Philosophy was not so much esoteric thought, as it was practical wisdom for Christian living. Conversion, in this ancient world, meant forsaking the seeking of worldly glory to philosophy—putting the things of this world in a secondary place to matters of the soul. Philosophy was the tool by which the data given through Divine Revelation was to be transformed into a scientific theology.
The School of Alexandria was a great center of Christianity, for a span of five centuries, until the reign of Justinian (529 A.D.).
This school, with roots in the soil of the apostolic church of the first century, taught a Christ that was all-triumphant, with a plan of the ages to bring all things into His dominion and love. The theology presented in the Didascalia may sound strange to our modern ears that have been corrupted by two millenniums of a “Churchianity” that has been through the dark ages and back. Nevertheless, we hope that the modern reader will remember that when it comes to the New Testament writings, these teachers were native Greek speakers. They read these letters and gospels in their mother tongue, completely at ease with idioms and common word usage of the day. Additionally, some of them lived just one generation removed from the original Apostles. Christianity was not a mere intellectual game for these early scholars--some of them died as martyrs, and most worked tirelessly evangelizing and discipling new converts. What they taught and believed was the common doctrine of the day, as evidenced by their respect and leadership in the church universal in these early days of Christianity.

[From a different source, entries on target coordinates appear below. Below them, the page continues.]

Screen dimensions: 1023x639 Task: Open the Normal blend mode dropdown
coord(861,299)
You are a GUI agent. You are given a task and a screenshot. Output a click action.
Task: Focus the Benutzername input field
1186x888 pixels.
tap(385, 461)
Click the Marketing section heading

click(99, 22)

This is not to say that all of their doctrines or thoughts are one hundred percent accurate. We would not be able to make that statement of any Christian leader or movement, including ourselves! The student of church history knows that there have been many doctrines that seem strange to us today that were once commonly accepted as the norm by most Christians at various times in history.

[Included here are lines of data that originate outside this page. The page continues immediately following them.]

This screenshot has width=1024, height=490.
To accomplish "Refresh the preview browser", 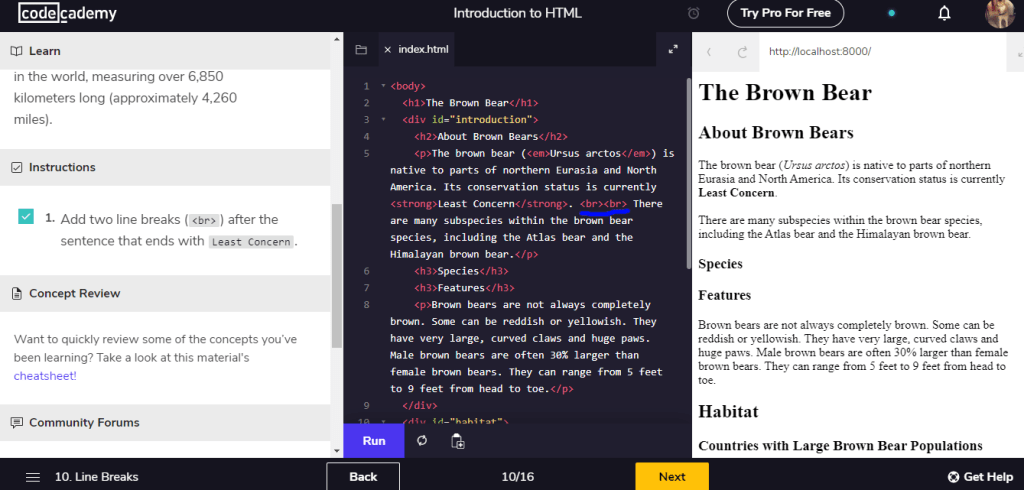I will click(742, 52).
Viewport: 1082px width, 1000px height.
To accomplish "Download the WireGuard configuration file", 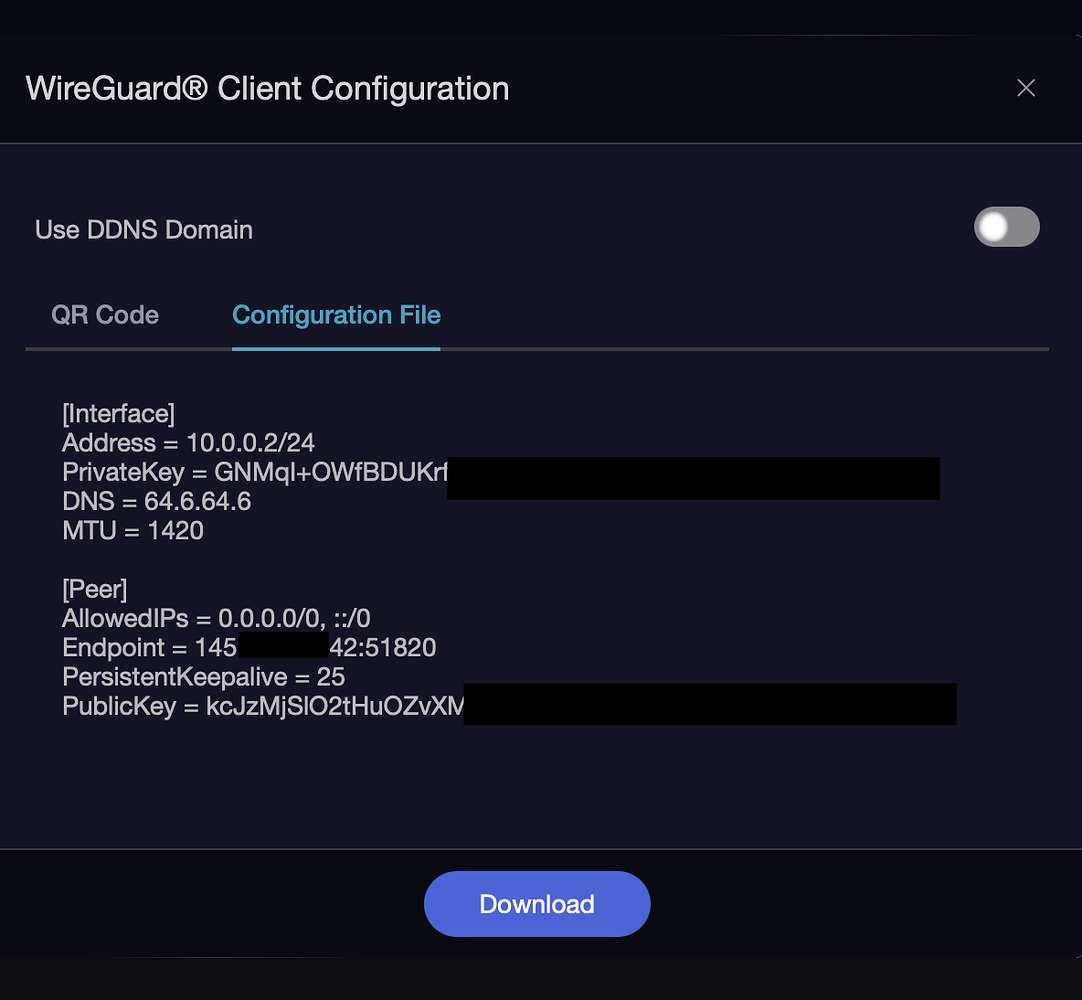I will 537,903.
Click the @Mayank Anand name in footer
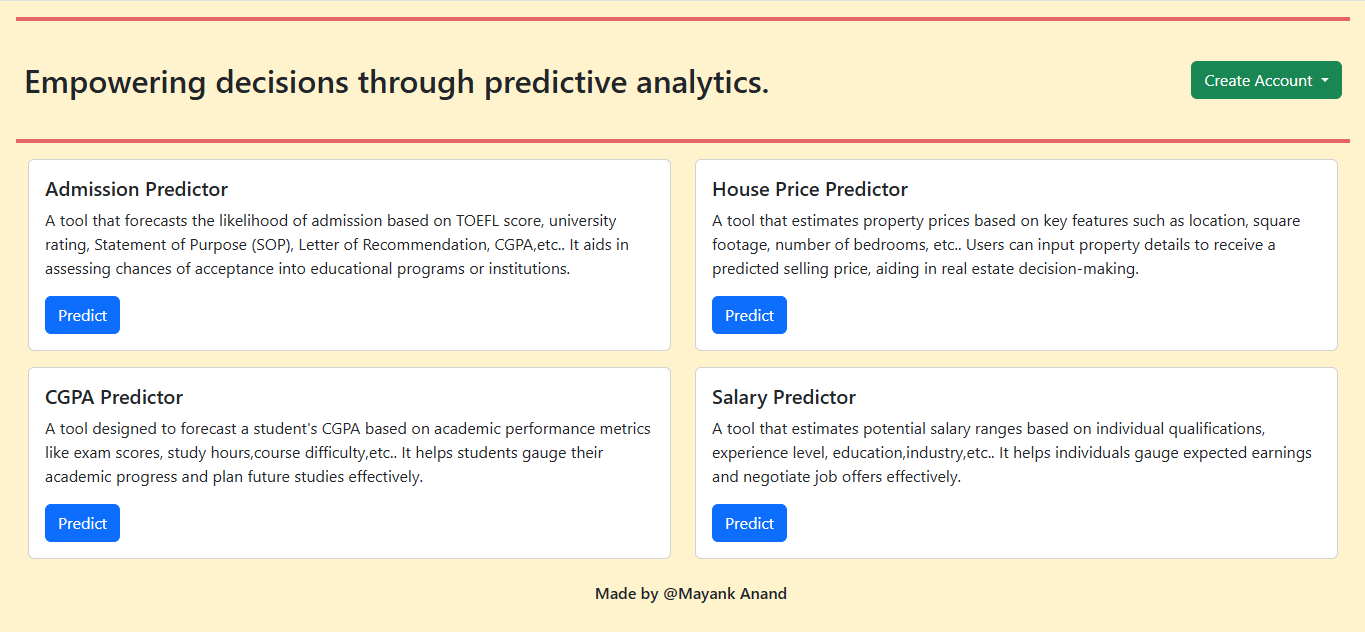 [x=725, y=594]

While universalism seems to have been an accepted truth, many of the same teachers who believed in universalism had no problem with the unlearned masses coming to conversion to Christ based on their fear of Hell. Some of the same teachers who are quoted as advocating universal salvation, are also quoted advocating (in very strong language) the punishment of sinners, etc. These "fathers" did not believe in a Christ who was too kind to punish; nor did they believe in a grace that made it easy for sinners to enter Heaven with all their wickedness intact. They did believe, however, in the power of the Lord to cleanse and purify everything, and in so doing reconcile all things to Himself.

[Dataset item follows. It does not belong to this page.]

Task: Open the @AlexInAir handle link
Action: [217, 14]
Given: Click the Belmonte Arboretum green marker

We are not advocating that the reader hold these leaders up as a perfect standard to which the church must return. However, we do ask that the reader will give these Fathers the respect they deserve by hearing and considering what they had to say, especially in regard to universalism.
"To those old Christians, a Being who was not seeking after every single creature, and trying to raise him, could not be a being of absolute righteousness, power, love; could not be a being worthy of respect or admiration, even of philosophic speculation. The Alexandrian Christians expounded and corroborated Christianity, and adapted it to all classes and conditions of men, and made the best, perhaps the only, attempt yet made by man to proclaim a true world-philosophy embracing the whole phenomena of humanity, capable of being understood and appreciated by every human being from the highest to the lowest….[These teachers] were enabled to produce, in the lives of millions, generation after generation, a more immense moral improvement than the world had ever seen before. Their disciples did actually become righteous and good men, just in proportion as they were true to the lessons they learnt. They did for centuries work a distinct and perceptible deliverance on the earth." -- Kingsley's Alexandria and Her Schools.